== TEXT EXTRACT ==
= = = = = = =
All of lore.kernel.org
 help / color / mirror / Atom feed
From: "Kirill A. Shutemov" <kirill@shutemov.name>
To: Rik van Riel <riel@redhat.com>
Cc: Linus Torvalds <torvalds@linux-foundation.org>,
	"Kirill A. Shutemov" <kirill.shutemov@linux.intel.com>,
	Andrew Morton <akpm@linux-foundation.org>,
	Mel Gorman <mgorman@suse.de>, Andi Kleen <ak@linux.intel.com>,
	Matthew Wilcox <matthew.r.wilcox@intel.com>,
	Dave Hansen <dave.hansen@linux.intel.com>,
	Alexander Viro <viro@zeniv.linux.org.uk>,
	Dave Chinner <david@fromorbit.com>, linux-mm <linux-mm@kvack.org>,
	linux-fsdevel <linux-fsdevel@vger.kernel.org>,
	Linux Kernel Mailing List <linux-kernel@vger.kernel.org>
Subject: Re: [RFC, PATCHv2 0/2] mm: map few pages around fault address if they are in page cache
Date: Tue, 18 Feb 2014 16:23:05 +0200	[thread overview]
Message-ID: <20140218142305.GA5933@node.dhcp.inet.fi> (raw)
In-Reply-To: <53035FE2.4080300@redhat.com>

On Tue, Feb 18, 2014 at 08:28:02AM -0500, Rik van Riel wrote:
> On 02/17/2014 02:01 PM, Linus Torvalds wrote:
> 
> >  - increment the page _mapcount (iow, do "page_add_file_rmap()"
> > early). This guarantees that any *subsequent* unmap activity on this
> > page will walk the file mapping lists, and become serialized by the
> > page table lock we hold.
> > 
> >  - mb_after_atomic_inc() (this is generally free)
> > 
> >  - test that the page is still unlocked and uptodate, and the page
> > mapping still points to our page.
> > 
> >  - if that is true, we're all good, we can use the page, otherwise we
> > decrement the mapcount (page_remove_rmap()) and skip the page.
> > 
> > Hmm? Doing something like this means that we would never lock the
> > pages we prefault, and you can go back to your gang lookup rather than
> > that "one page at a time". And the race case is basically never going
> > to trigger.
= = = = = = =
== INFORMATION PROVIDED ==

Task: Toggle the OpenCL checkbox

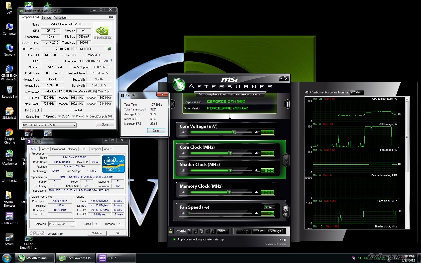Action: tap(44, 116)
= = = = = = =
== WORK TO DO ==
**A.** Name every function that the quoted reply in the mailing list message writes with parentheses.
**B.** Transcribe everything in the mailing list message from "On Tue, Feb" down to "is generally free)".

== SOLUTIONS TO EACH TASK ==
**A.** page_add_file_rmap(), mb_after_atomic_inc(), page_remove_rmap()

**B.**
On Tue, Feb 18, 2014 at 08:28:02AM -0500, Rik van Riel wrote:
> On 02/17/2014 02:01 PM, Linus Torvalds wrote:
> 
> >  - increment the page _mapcount (iow, do "page_add_file_rmap()"
> > early). This guarantees that any *subsequent* unmap activity on this
> > page will walk the file mapping lists, and become serialized by the
> > page table lock we hold.
> > 
> >  - mb_after_atomic_inc() (this is generally free)